A rendering of Hayabusa2 at the asteroid Ryugu.


NASA

Japan’s Hayabusa2 spacecraft has already fired a bullet at the asteroid Ryugu from close range to suck up a sample of the space rock. Now the mission is going one step further and attempting to blast a new crater on to the surface of the object it’s been orbiting for months.

The Japanese Space Agency (JAXA) announced Thursday that it had begun the “small carry-on impactor” (SCI) phase of Hayabusa2’s mission. The SCI is actually a 2 kilogram (4.4 pound) lump of copper that will be fired toward Ryugu at a speed of 2 km/s (4,474 mph).

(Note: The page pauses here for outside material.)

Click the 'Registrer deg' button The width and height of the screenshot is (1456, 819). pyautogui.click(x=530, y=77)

The hope is that the impact will expose some of the underlying structure of the asteroid for observation. Hayabusa2 will also descend and sample some of the materials dislodged from below the surface for comparison with the surface crumbs collected earlier in the mission.

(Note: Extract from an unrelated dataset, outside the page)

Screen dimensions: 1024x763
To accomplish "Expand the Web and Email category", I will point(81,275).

Here’s what it looked like when JAXA tested its asteroid bomber on Earth:

You can watch the below live feed of Hayabusa2’s mission control with English translation during the SCI mission starting at 6 p.m. PT Thursday. The actual SCI explosion is set to happen about an hour and a half later, at 7:36 p.m. PT.

About three weeks after smacking Ryugu with what’s basically a copper cannon ball, Hayabusa2 will begin a search for the artificial crater from a higher vantage point and plan for a touchdown at its custom landing spot as early as May.